The fact that Paul had not seen this with his prescient vision astonished his followers. But to Paul, the shocking military turnabout suggested that the rebellious Earl’s detailed plotting with the eleven lords must have taken place in the blurring proximity of a powerful Navigator. By managing to keep their plans secret, they had scored a surprising victory.
The faithful could not bring themselves to accept that their supposedly infallible Muad’Dib had made a mistake. Instead, they regarded the defeat as a sign that their hubris and overconfidence had displeased God, and that they must now fight harder to redeem themselves.

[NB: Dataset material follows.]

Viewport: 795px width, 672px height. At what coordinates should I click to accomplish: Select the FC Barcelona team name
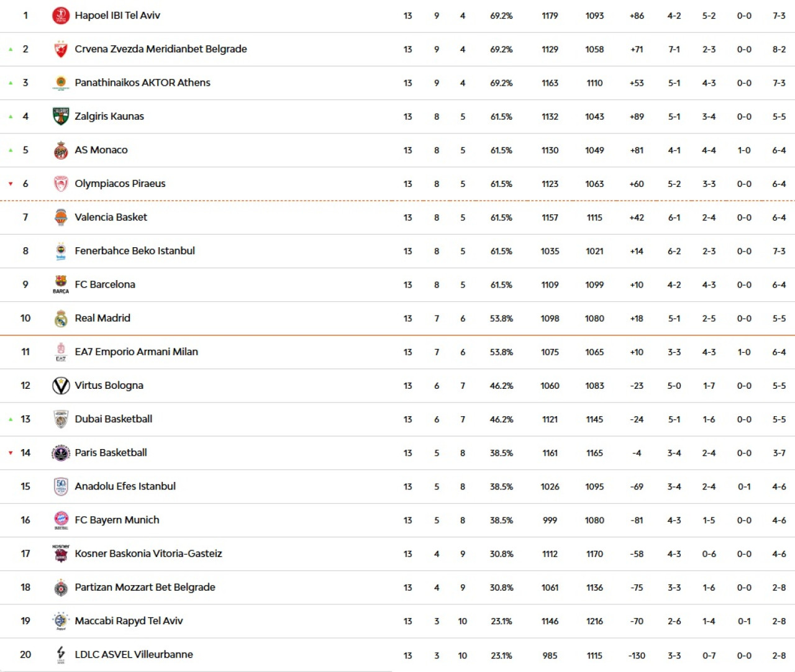105,284

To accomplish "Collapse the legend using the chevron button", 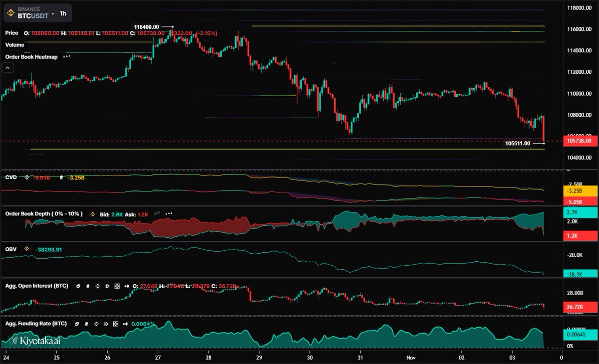I will (7, 67).
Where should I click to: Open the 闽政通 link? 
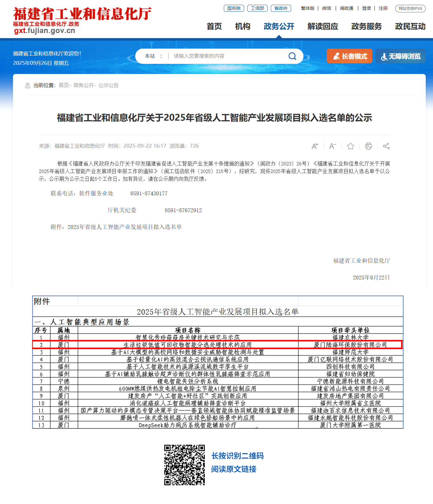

Leaving the wreckage of the Jihad battle group on Ipyr, Earl Thorvald and his allies had vanished to some other hideout, blown on the stellar winds. Some said the rebels were hiding on a planet that was shielded by the Guild, although every representative that Paul interrogated — to extremes if necessary — denied any knowledge or complicity.
Irulan took careful notes, realizing that this unaccustomed defeat, and Paul’s reaction to it, made interesting material for an exhaustive biography. She also set herself to learn more about Paul Atreides, son of Duke Leto, grandson of Old Duke Paulus. His genealogy and the traditions surrounding noble House Atreides contained important elements of his character, yet Paul had taken a radically different path from his father.